#### QUOTED PASSAGE:
————————

Adam Schwab: Peloton’s bumpy ride shows the irrationality of public markets

Peloton

Source: Andrew Valdivia/Unsplash.

As Ferris Bueller famously observed, “life moves pretty fast if you don’t stop and look around once in a while you could miss it.” That’s certainly been the case for popular connected consumer fitness brand, Peloton, which yesterday announced that founder and CEO, John Foley, will move to an executive chairperson role.

The announcement came after activist investors had been circling the beleaguered New York-based business, after its share price dropped from a COVID-inspired peak of US$162 ($227) to US$24.60 ($34.43) last week (it has since risen to US$37 ($51)).

While that sounds really bad, it should be remembered that the business listed in September 2019 at $25 per share. In a little more than two years of public trading Peloton showed exactly why the manic public markets driven by rampant speculation are a terrible means of measuring the performance of an executive team.

————————

#### DATA EXTRACTS:
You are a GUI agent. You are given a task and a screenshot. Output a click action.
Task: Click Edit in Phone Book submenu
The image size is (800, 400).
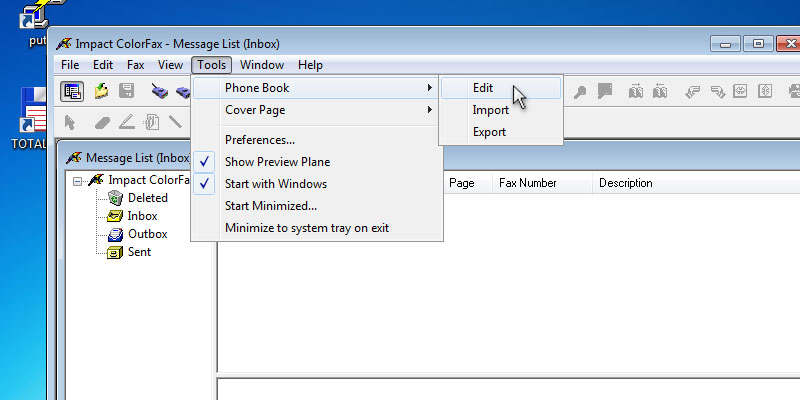[483, 88]
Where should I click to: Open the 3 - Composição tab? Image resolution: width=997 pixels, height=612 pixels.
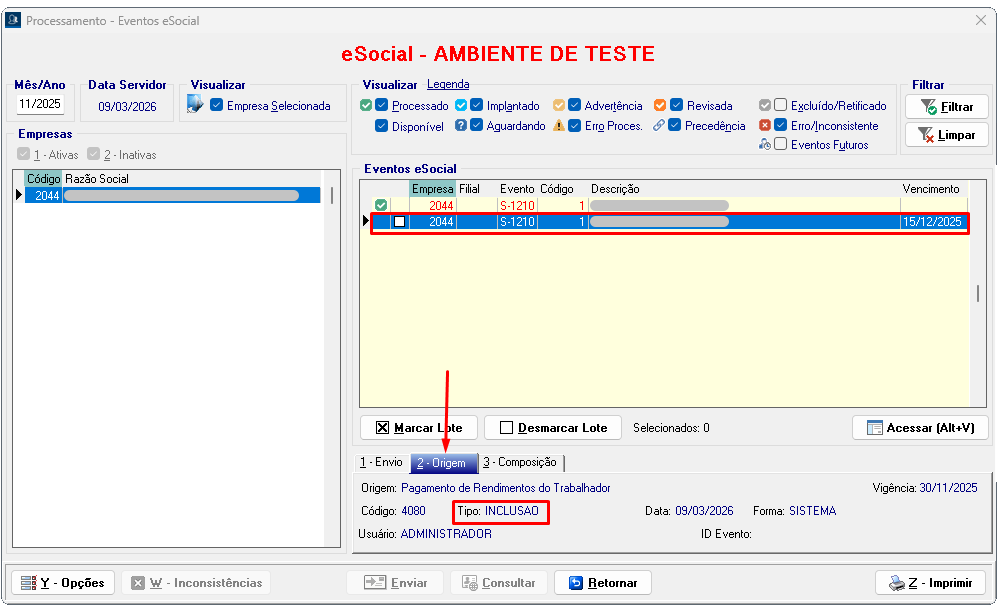point(519,463)
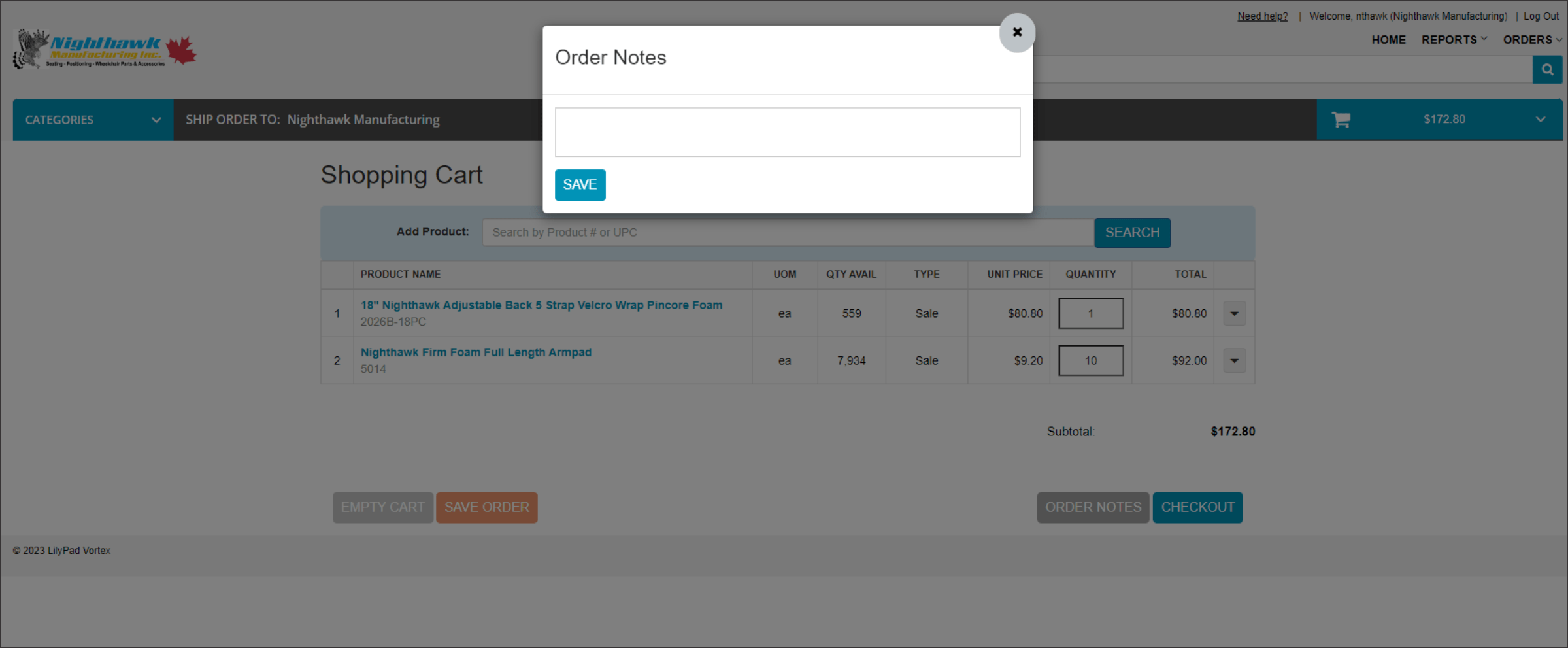
Task: Open actions dropdown for Adjustable Back row
Action: [x=1233, y=314]
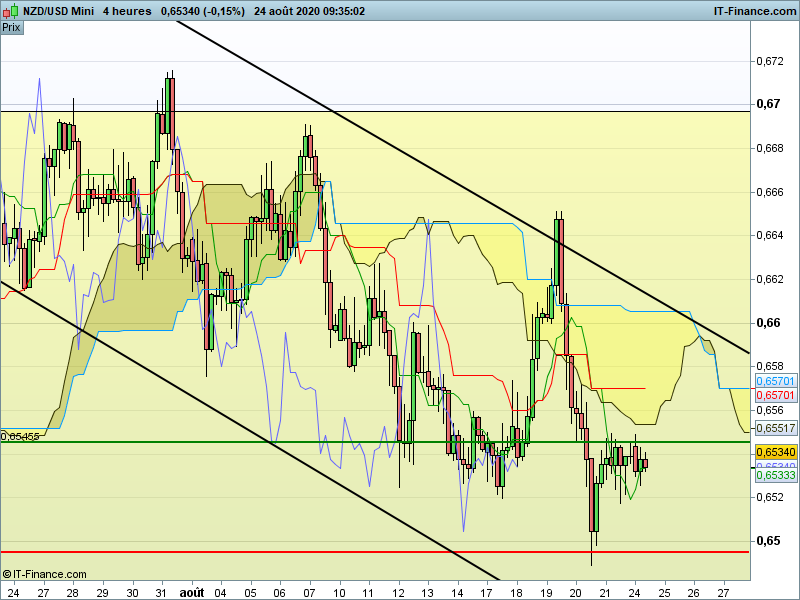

————————

#### LIST OF TASKS:
- 1) Reproduce the article on Peloton from "Adam Schwab: Peloton’s" to "executive chairperson role.", substituting "executive chair" for "executive chairperson".
- 2) Proceed with the article on Peloton, picking up after its last sentence.
The items are separate material and have no connection to the article on Peloton.

#### ANSWERS BY TASK:
- 1)
Adam Schwab: Peloton’s bumpy ride shows the irrationality of public markets

Peloton

Source: Andrew Valdivia/Unsplash.

As Ferris Bueller famously observed, “life moves pretty fast if you don’t stop and look around once in a while you could miss it.” That’s certainly been the case for popular connected consumer fitness brand, Peloton, which yesterday announced that founder and CEO, John Foley, will move to an executive chair role.

- 2)
That is not to say Peloton’s recent execution has been flawless, from tragic issues surrounding its treadmill products to the unfortunate product placement on the Sex and the City reboot and Billions, to significant overproduction. However, the underlying business remains incredibly popular. Its core bicycle product has a market-leading net promoter score of more than 90. That is one of the highest NPS’ in the world for any product or service. People simply love Peloton.

Customer love however wasn’t enough to save Foley from the spectre of activist shareholders, desperate to see Peloton swallowed by Apple or Nike for a premium to the current price. The situation at Peloton was further complicated by the dual class share structure, which essentially means that Foley controls 39.6% of Peloton’s voting power, while Foley’s co-founders (who we’d assume are friendly), Thomas Cortese and Hisao Kushi, hold another 18% of the voting stock.

As Bloomberg’s fantastic Matt Levin observed: “This makes shareholder activism somewhat challenging. If you are an activist and you do not like Peloton’s management, you can put together a zingy deck about how bad the managers are and how much money they are costing shareholders, and you can present it to Peloton’s board of directors and urge them to fire the managers, but the board’s hands are somewhat tied because, if they fire the managers, the managers — as controlling shareholders — can fire them right back and reinstate themselves.”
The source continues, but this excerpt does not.